* [RFC] Introduce CAP_CHECKPOINT capability and filter map_files/ access
@ 2011-11-17 10:04 Cyrill Gorcunov
2011-11-17 15:41 ` Serge E. Hallyn
0 siblings, 1 reply; 6+ messages in thread
From: Cyrill Gorcunov @ 2011-11-17 10:04 UTC (permalink / raw)
To: Andrew Morton, Tejun Heo, Pavel Emelyanov, Vasiliy Kulikov,
Serge E. Hallyn
Cc: LKML
The goal idea of checkpoint/restore is to provide this feature not
for admins only but regular users as well. Still some operations
are privileged -- such as accessing /proc/$pid/map_files.
So instead of requiring anyone who has a will to checkpoint/restore
processes CAP_SYS_ADMIN privileges, it might (?) be worth to bring a way
less powerful CAP_CHECKPOINT capability.
The following permissions for CAP_CHECKPOINT should be granted
- read/write /proc/$pid/map_files/
- (not yet merged) clone-with-specified-pid, might be changed to last_pid+clone setup
- (not yet published/stabilized) prctls calls to tune up vDSO and elements
of mm_struct such as mm->start_code, mm->end_code, mm->start_data and etc
I would like to gather people opinions on such approach as a general.

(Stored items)
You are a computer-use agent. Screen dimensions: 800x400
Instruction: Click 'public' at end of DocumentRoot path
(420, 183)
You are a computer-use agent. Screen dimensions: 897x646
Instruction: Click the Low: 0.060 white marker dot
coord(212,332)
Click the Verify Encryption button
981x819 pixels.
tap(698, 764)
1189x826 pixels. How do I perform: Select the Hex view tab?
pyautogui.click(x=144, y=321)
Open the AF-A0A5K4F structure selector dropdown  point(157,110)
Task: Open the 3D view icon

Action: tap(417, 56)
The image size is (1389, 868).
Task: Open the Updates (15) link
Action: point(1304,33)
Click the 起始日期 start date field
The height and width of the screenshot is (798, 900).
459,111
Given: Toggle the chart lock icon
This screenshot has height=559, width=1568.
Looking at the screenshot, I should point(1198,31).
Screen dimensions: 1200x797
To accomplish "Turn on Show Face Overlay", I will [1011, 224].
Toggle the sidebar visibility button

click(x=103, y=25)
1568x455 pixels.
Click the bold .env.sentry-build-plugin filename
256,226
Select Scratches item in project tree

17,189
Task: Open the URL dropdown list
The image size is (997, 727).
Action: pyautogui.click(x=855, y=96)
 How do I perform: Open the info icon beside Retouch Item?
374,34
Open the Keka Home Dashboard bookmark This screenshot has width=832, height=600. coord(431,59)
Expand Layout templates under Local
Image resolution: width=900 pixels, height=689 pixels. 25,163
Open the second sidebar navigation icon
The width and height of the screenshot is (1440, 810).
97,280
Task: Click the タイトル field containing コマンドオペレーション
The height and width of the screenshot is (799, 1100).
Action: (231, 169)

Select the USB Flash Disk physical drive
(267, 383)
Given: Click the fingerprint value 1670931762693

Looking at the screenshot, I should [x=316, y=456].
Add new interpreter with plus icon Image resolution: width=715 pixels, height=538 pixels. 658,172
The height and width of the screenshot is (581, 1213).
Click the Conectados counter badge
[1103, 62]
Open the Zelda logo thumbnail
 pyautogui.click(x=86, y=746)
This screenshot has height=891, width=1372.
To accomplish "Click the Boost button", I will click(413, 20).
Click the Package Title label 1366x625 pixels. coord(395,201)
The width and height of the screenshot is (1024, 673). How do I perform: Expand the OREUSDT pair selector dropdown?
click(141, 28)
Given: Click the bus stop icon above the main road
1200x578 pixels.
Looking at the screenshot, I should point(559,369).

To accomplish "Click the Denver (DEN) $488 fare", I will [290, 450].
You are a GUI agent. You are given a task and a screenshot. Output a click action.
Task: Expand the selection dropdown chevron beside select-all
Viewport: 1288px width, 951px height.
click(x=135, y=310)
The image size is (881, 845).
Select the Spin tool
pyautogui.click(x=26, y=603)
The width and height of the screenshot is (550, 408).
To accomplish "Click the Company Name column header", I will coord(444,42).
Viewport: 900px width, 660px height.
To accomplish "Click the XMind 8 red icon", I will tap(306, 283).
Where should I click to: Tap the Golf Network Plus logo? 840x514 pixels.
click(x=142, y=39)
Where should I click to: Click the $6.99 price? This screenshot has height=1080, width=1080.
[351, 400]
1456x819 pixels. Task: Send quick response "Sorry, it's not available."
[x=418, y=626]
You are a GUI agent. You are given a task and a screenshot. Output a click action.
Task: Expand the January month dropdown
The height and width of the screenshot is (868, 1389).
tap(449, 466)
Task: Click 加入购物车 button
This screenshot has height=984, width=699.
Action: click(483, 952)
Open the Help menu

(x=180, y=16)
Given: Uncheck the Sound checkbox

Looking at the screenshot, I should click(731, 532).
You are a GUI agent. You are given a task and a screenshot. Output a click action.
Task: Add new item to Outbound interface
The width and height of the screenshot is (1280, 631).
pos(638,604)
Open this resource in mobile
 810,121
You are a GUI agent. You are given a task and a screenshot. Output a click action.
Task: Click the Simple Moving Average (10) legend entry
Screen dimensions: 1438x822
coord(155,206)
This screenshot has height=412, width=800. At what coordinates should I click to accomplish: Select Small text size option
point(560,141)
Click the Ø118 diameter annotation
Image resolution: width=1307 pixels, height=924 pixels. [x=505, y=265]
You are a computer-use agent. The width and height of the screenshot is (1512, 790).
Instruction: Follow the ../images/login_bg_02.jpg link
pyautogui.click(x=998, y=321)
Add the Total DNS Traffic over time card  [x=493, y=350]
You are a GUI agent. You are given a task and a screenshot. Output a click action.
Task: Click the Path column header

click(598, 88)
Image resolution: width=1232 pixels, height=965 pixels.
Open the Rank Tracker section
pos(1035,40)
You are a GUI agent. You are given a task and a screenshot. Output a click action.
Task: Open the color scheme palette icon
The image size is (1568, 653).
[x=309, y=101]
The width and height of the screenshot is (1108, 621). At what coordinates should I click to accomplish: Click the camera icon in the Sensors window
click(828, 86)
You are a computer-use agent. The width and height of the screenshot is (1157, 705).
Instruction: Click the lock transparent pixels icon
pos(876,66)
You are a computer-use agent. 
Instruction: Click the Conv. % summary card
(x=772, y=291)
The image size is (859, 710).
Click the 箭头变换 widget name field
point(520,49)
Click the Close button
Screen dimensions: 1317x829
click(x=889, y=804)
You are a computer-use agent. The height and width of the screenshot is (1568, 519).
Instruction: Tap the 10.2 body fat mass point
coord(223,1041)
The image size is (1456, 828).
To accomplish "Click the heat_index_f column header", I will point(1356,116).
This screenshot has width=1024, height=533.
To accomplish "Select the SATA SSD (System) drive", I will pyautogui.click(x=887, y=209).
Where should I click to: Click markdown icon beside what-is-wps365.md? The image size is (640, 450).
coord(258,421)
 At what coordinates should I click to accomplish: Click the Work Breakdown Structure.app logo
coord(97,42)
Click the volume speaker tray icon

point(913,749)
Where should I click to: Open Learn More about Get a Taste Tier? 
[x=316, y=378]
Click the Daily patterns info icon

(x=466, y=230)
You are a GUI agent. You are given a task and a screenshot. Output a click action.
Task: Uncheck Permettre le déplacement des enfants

> **Exercise requirements**:
[a] In the CAP_CHECKPOINT message, which existing capability would anyone wanting to checkpoint/restore processes otherwise need?
[b] Please reproduce, word for word, the part of the records that opens with the line containing "1456x819 pixels. Task: Send" and closes with the line containing "Looking at the screenshot, I should click(731, 532).", with both of those lines included.
The message and the records are unrelated materials.

> **Written answers**:
[a] CAP_SYS_ADMIN

[b]
1456x819 pixels. Task: Send quick response "Sorry, it's not available."
[x=418, y=626]
You are a GUI agent. You are given a task and a screenshot. Output a click action.
Task: Expand the January month dropdown
The height and width of the screenshot is (868, 1389).
tap(449, 466)
Task: Click 加入购物车 button
This screenshot has height=984, width=699.
Action: click(483, 952)
Open the Help menu

(x=180, y=16)
Given: Uncheck the Sound checkbox

Looking at the screenshot, I should click(731, 532).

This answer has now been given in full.